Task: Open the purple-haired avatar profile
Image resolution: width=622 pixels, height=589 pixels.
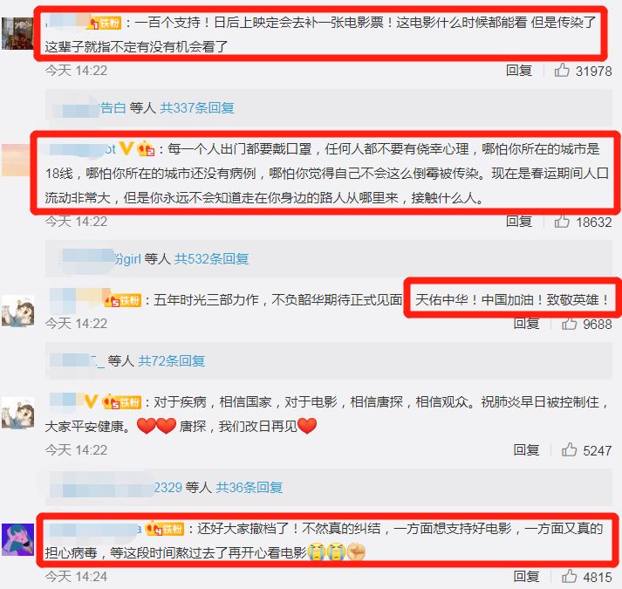Action: point(17,539)
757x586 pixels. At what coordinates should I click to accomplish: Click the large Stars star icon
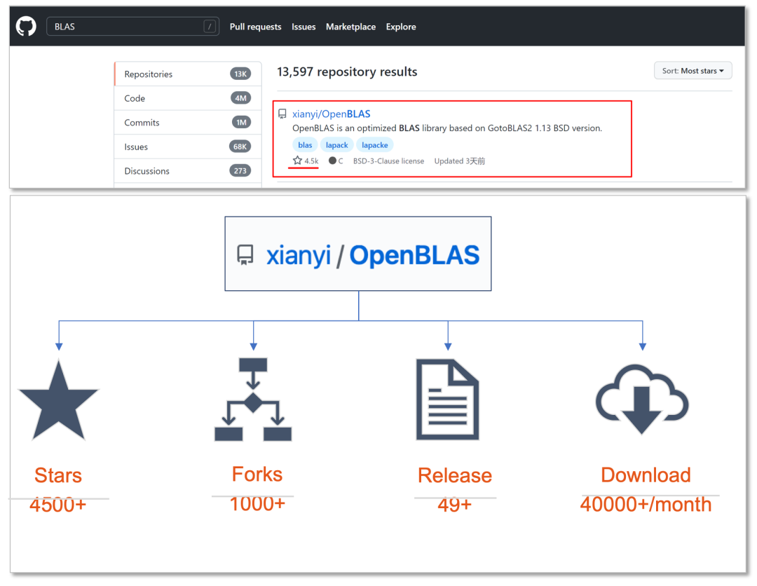[58, 402]
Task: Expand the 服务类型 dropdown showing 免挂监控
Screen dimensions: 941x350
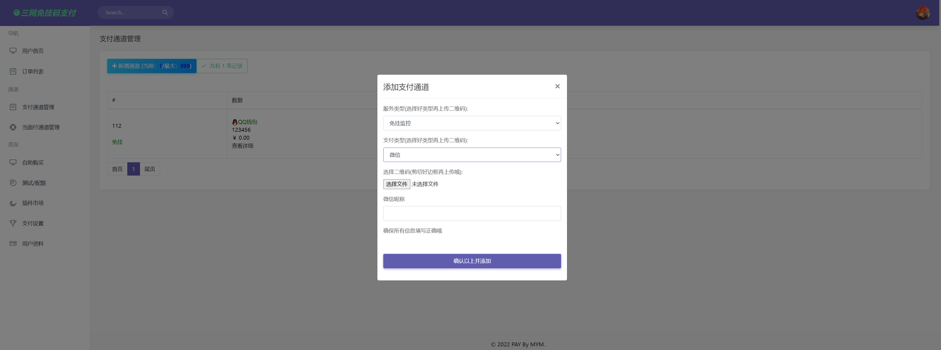Action: (x=472, y=123)
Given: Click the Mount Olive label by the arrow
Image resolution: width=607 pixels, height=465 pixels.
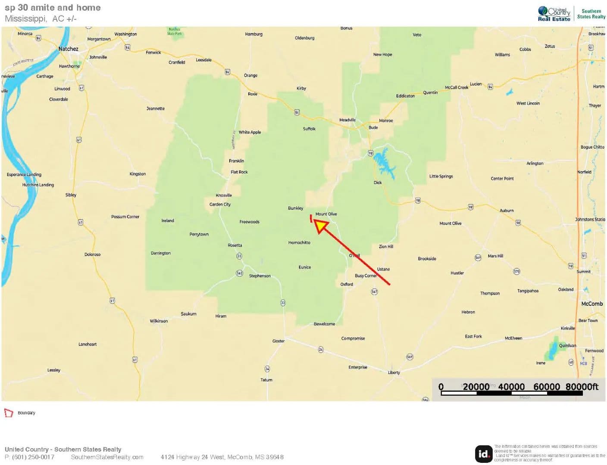Looking at the screenshot, I should (326, 214).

---

#### Il compito:
Riporta queste righe senza modifiche: comincia dalla riga che contiene "Task: Expand the 服务类型 dropdown showing 免挂监控" e fermati alla fine dei record, includendo entrambi gli estremi. Lascia fuori le immagini.

#### Soluzione:
Task: Expand the 服务类型 dropdown showing 免挂监控
Screen dimensions: 941x350
Action: (x=472, y=123)
Given: Click the Mount Olive label by the arrow
Image resolution: width=607 pixels, height=465 pixels.
Looking at the screenshot, I should (326, 214).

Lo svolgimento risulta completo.